A central feature of the Connected Communities' strategy is for schools to form effective partnerships with government and non-government agencies to benefit the learning needs of students.
Bourke Public School has developed collaborative and sustainable partnerships with Bourke Community Health, Bourke Medicare Local and the Bourke Aboriginal Medical Service.
The Executive Principal of Bourke Public School, Kylie Pennell, last year identified a high need for health services to address students' basic needs. She also found that first aid was taking up a lot of time of the school administrative support staff, which took them away from assisting with the school's teaching and learning.
The subsequent Health Connections Plan has resulted in a daily morning clinic run by the Bourke Aboriginal Health Service and Bourke Community Health. A nurse attends to students' medical needs, such as cuts or changing dressings, and contacts parents and carers if follow-up medical treatment is required.
"The partnerships are all about early intervention for a number of medical issues and it means school staff can concentrate on teaching and learning and the health professionals can make the medical decisions," Miss Pennell said.
The school has a number of complementary health programs in place to ensure that students' medical needs are attended to. Staff receive professional development to better understand how a student's health needs might affect their learning.

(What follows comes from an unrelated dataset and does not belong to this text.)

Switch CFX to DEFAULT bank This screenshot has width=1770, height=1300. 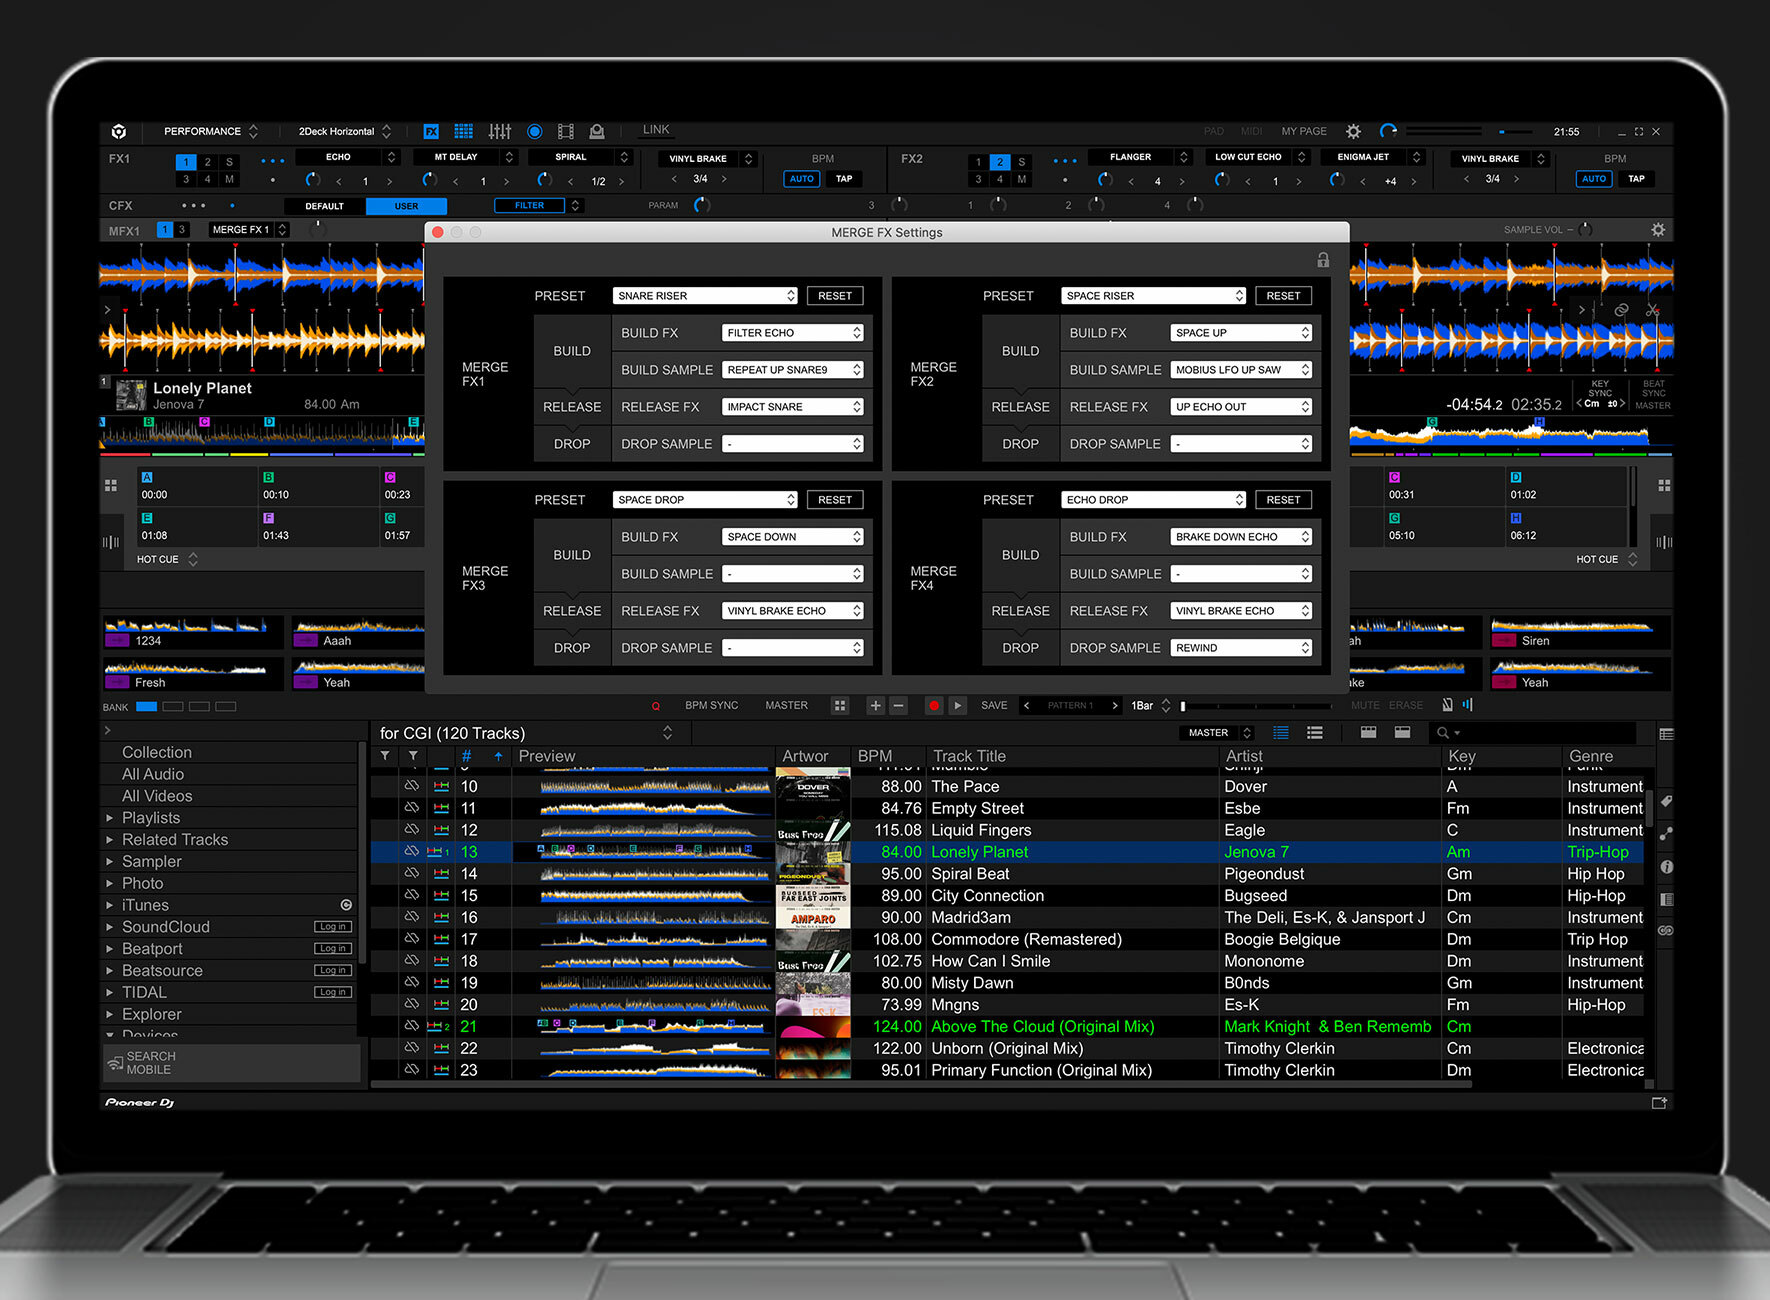click(x=324, y=206)
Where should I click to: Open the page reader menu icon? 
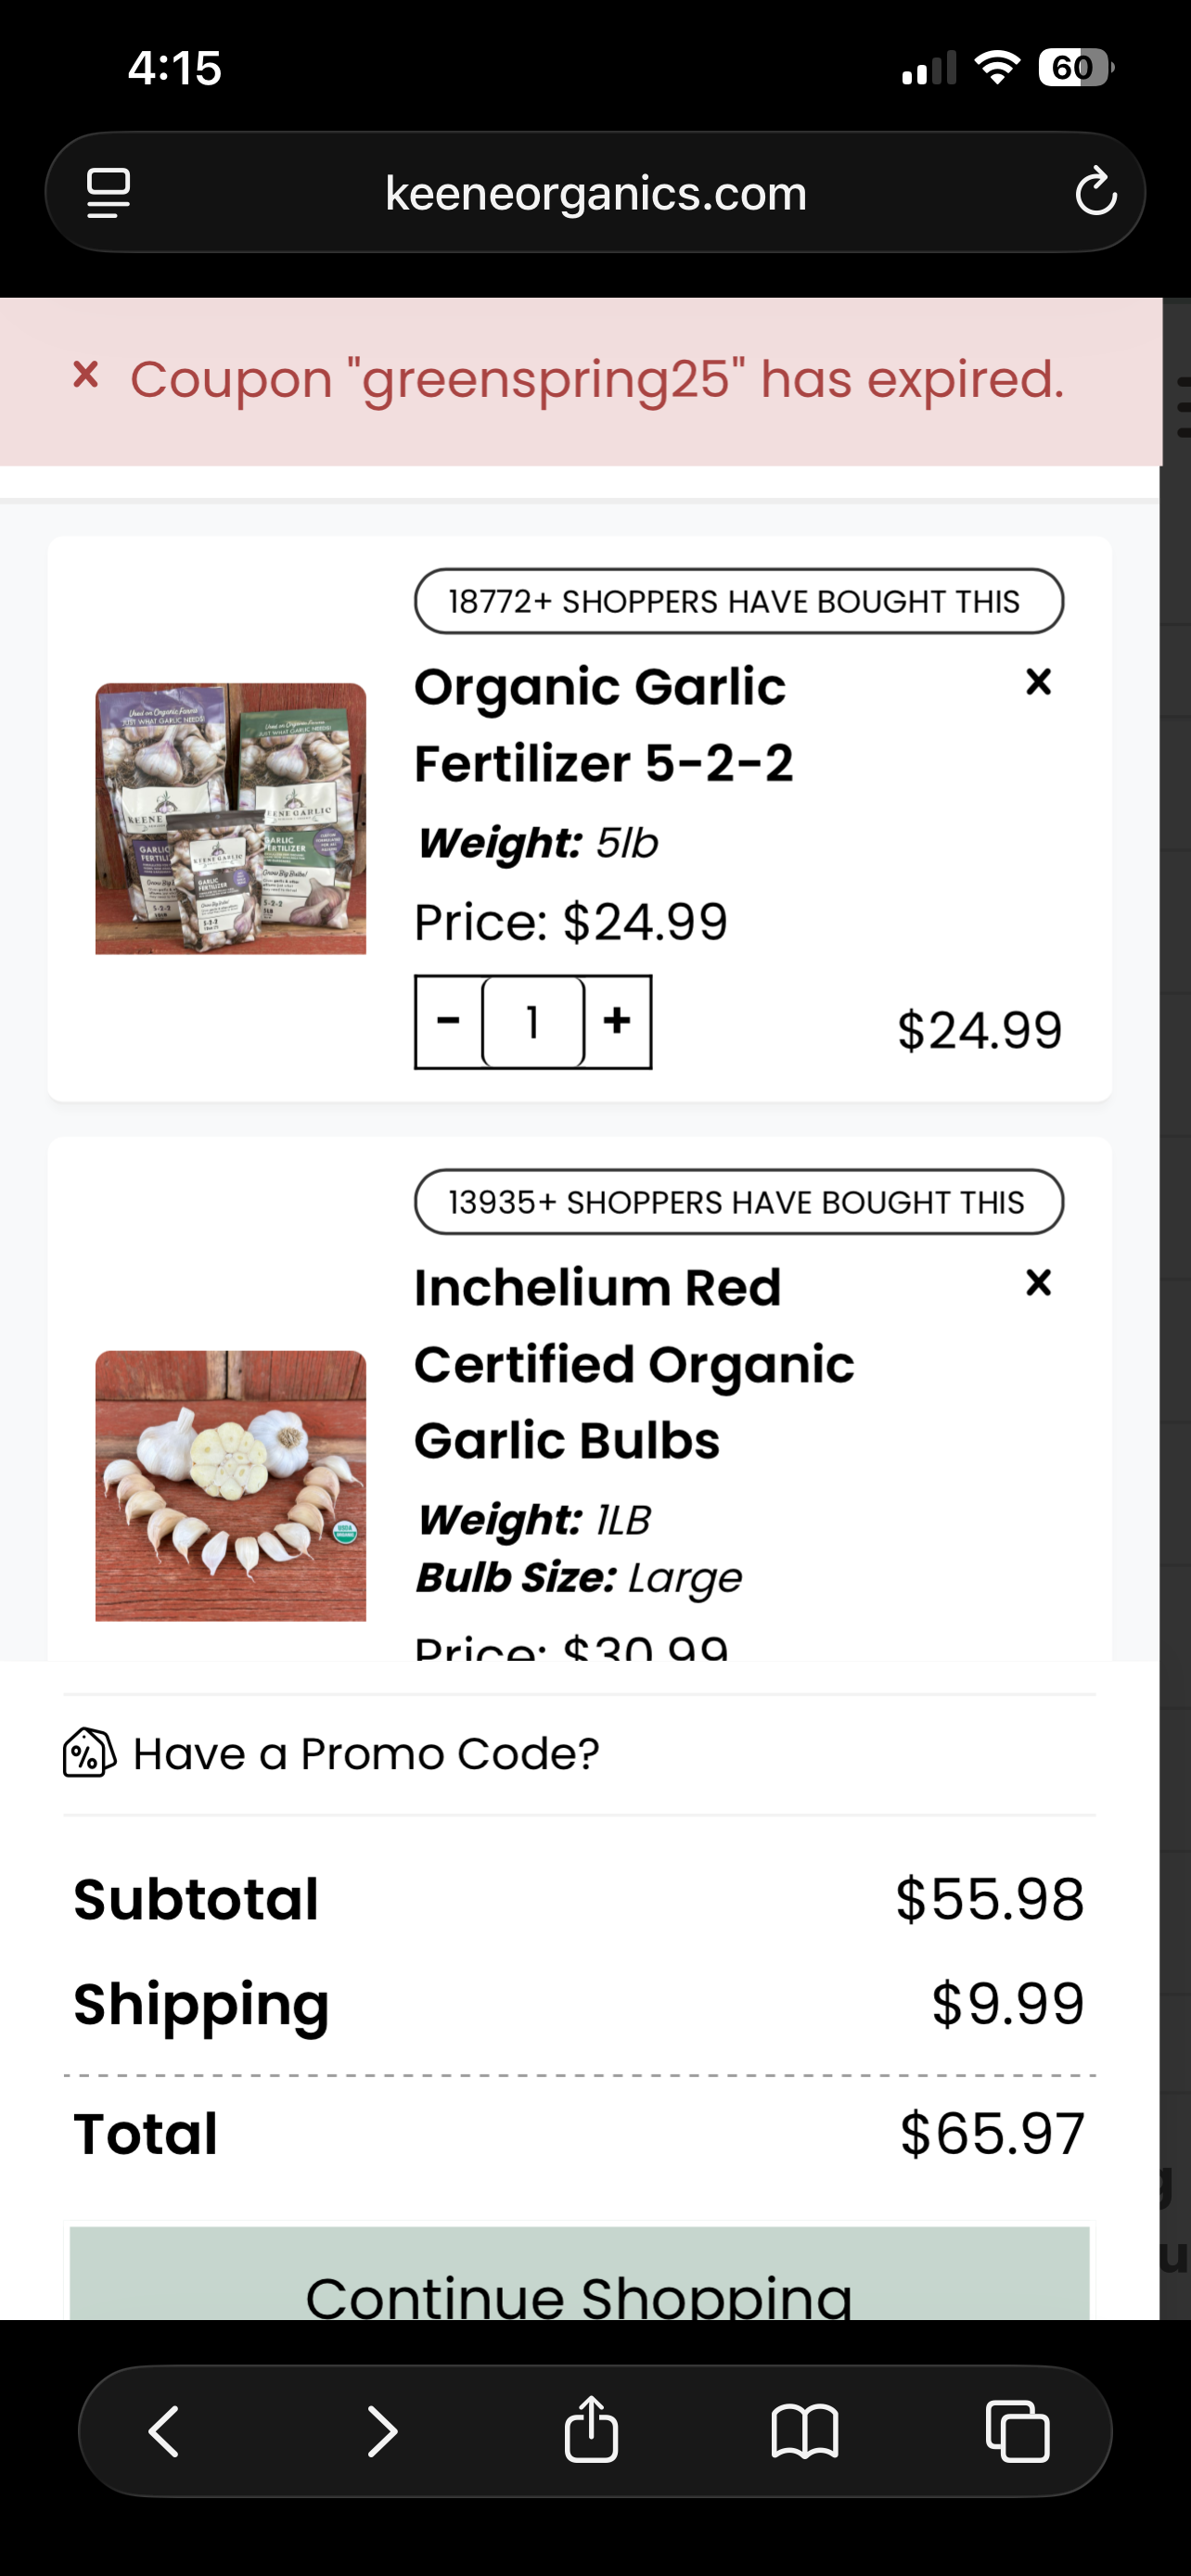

Bourke Aboriginal Medical Service conducts hearing screening tests on all Kindergarten students at the beginning of the year and each term for identified students in Years 1 to 6. The screening identifies student needs and additional learning support that might be required. The school also has hearing loops in classrooms that enhance the teacher's voice to be evenly spread throughout the learning area.
A dentist visits once a term and speech pathology and occupational therapy services are available every three months.